The conditions these
people live under are barely describable: an extended family of 20 is
packed into a packing case, the sewage ebbing and flowing in the monsoon;
in the dry season it stays. The fat crows ride on people's skeletal
umbrellas; pariah dogs chew at nothing. Yet glimpse inside this stricken
Lilliput and there is new-pin neatness and clothes wrapped in plastic,
and the children in vivid colours. It is both haunting and humbling,
always, to see such dignity. I met a man from Bengal who had been saving
weeks for the equivalent of £6, which would buy him a shoe-shine
stool; he discussed his predicament with me; he asked for nothing. Along
Chowpatty Beach, where the Quit India movement once held its great freedom
rallies, is property said to be worth more than in London or Paris.

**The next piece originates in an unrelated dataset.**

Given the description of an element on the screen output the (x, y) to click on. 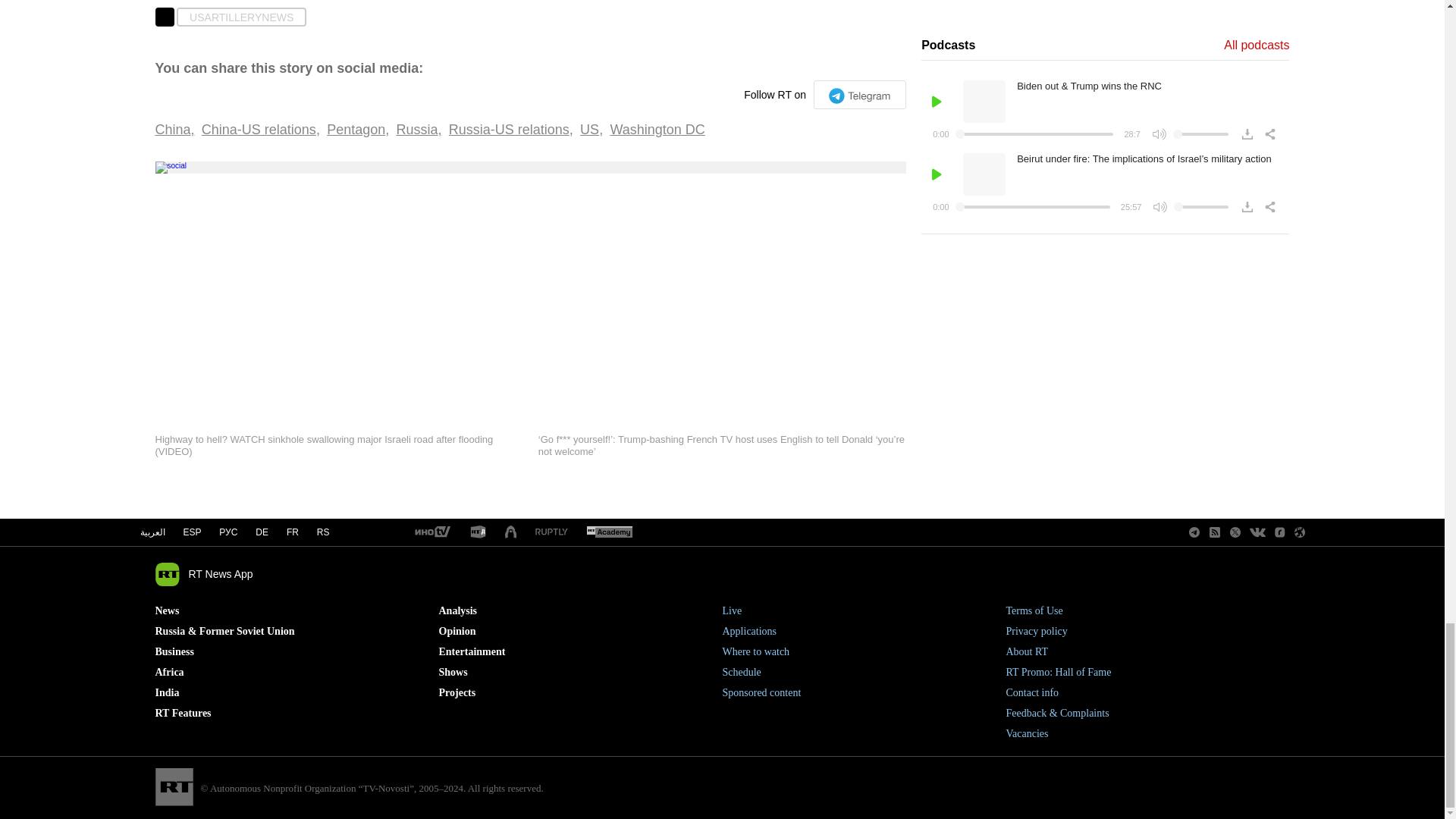
RT  (551, 532)
RT  (431, 532)
RT  (478, 532)
RT  (608, 532)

The speculators call it "brown gold".
At the Oxford book
shop in Church Gate, I went to the launch of a book by Rajmohan Gandhi,
the Mahatma's grandson. He has written a biography of Ghaffar Khan,
the inspirational "Muslim Gandhi" who opposed Partition. "India
is in many ways a violent country," he told me. "The fact
that we have democracy today is largely due to the non-violence of the
main freedom movement." Democracy perhaps, but freedom waits.